Simon Foster, the West Midlands police and crime commissioner, said he recognised the “significant strength of feeling” around the ban and will question Guildford at a public meeting of the accountability and governance board on Jan. 27.

A separate strand of the controversy focused on an error in West Midlands Police material that referred to a match between Maccabi Tel Aviv and West Ham in 2023, a fixture that never existed. Mahmood said the report highlighted the reference as an “AI hallucination.”

Guildford had previously denied artificial intelligence was responsible, yet wrote to a parliamentary committee ahead of the report’s publication to correct the record, saying the mistake stemmed from Microsoft CoPilot.

Guildford wrote: “Both ACC O’Hara and I had, up until Friday afternoon, understood that the West Ham match had only been identified through the use of Google.

“I would like to offer my profound apology to the Committee for this error, both on behalf of myself and that of ACC O’Hara.

“I had understood and been advised that the match had been identified by way of a Google search in preparation for attending HAC.

“My belief that this was the case was honestly held and there was no intention to mislead the Committee.”

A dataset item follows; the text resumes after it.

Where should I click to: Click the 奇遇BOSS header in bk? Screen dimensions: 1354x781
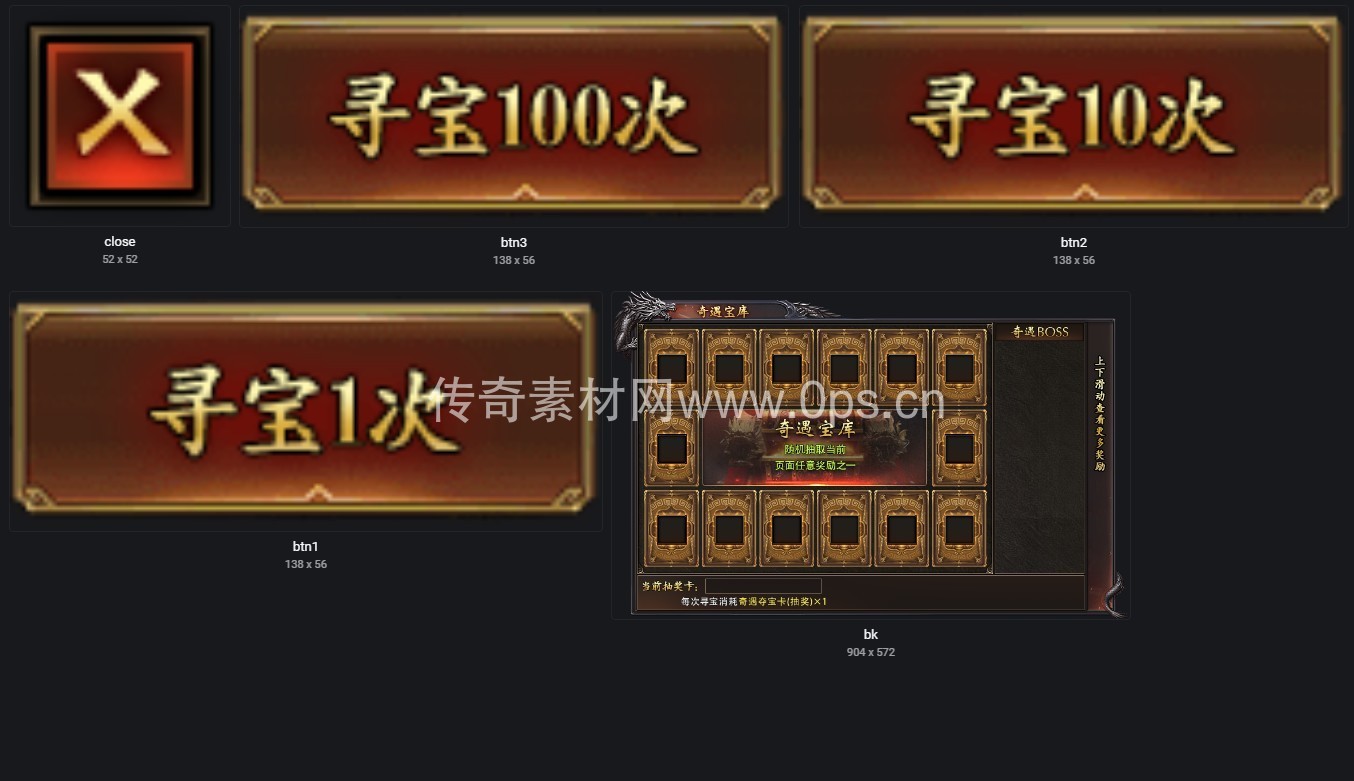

He also repeated the exchange that has kept the issue alive, after MPs asked on Jan. 6 if any artificial intelligence had been used in the force’s process. Guildford said: “There was a definite note that we’ve got to the bottom of in terms of the West Ham game.

“The summation, I think in the House, it was a question that was asked in the House was that, you know, you’ve used the AI, or West Midlands may have used AI on this particular occasion.

“We don’t do that. We don’t use the AI.”

The Prime Minister, Keir Starmer, had already criticised the Nov. 6 ban when it was announced, and the report has now pushed the issue back into the centre of UK football, policing, and public trust.